We are here: Bergeron gives Regent Park resident Inez Canuto the Mount Rushmore treatment, as part of a commission for the Luminato festival
We are here: Bergeron gives Regent Park resident
Inez Canuto the Mount Rushmore treatment, as
part of a commission for the Luminato festival
Image credit: Dan Bergeron

The artist-criminal is high in mid-air, strapped into a harness in the bucket of a Genie mini-crane lift. He’s mounting a 20-foot-tall photographic portrait of a girl named Joan Brideau onto a red brick wall of the Regent Park housing complex. In the heat-lamp swelter of the afternoon, he glues snaky strips of black-and-white printed paper side by side, slowly piecing together a super-sized jigsaw puzzle of a teenaged giantess.

Down in the grass nearby, rolls of cut-out paper labelled “pink stripe right leg” and “pink stripe left 21.5 x 202” lie waiting their turn. It comes as a revelation to see the secret techniques of one of Toronto’s leading magicians of the streets, Dan Bergeron, also known by the apt illusionist’s pseudonym, Fauxreel.

Joan is one of 11 Regent Park residents Bergeron has photographed and given the Mount Rushmore treatment as part of a commission for the Luminato culture festival. The portraits literally humanize the city’s oldest subsidized-housing project, shouting a loud “we are here” from Regent Parkers to a city that will soon raze their community, supposedly in order to save it.

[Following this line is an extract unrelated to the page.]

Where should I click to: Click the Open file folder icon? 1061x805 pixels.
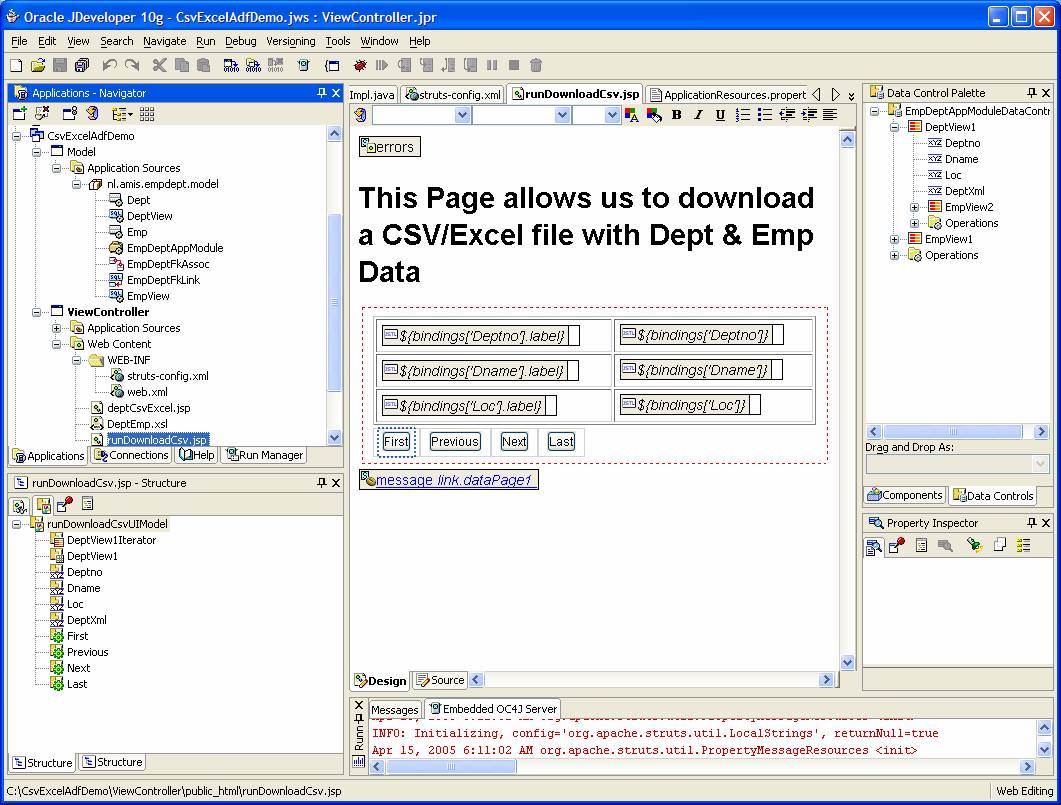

Such civic spirit and industry isn’t what you might expect from a guy who made his name illegally plastering images on public and private property, a pursuit usually associated with delinquent teenagers or riled anarchists. But the 32-year-old Bergeron has spent several years making photographic apparitions pop up inexplicably in places you might otherwise pass without a second look. Fauxreel’s work has appeared not only in Toronto, but in London, New York, Vancouver and Montreal, not to mention on the many Web sites frequented by connoisseurs of the burgeoning global street art movement, in which he’s among a handful of Canadian up-and-comers. Street art is the next evolutionary step after graffiti in creative vandalism, perceived by area business improvement associations as a nuisance, by anti-market activists as protest, and by art dealers and trend-spotters as a hot new commodity. Bergeron likes to straddle those categories, even though many of his fans—and there are more than you might imagine—want to know which side he’s on.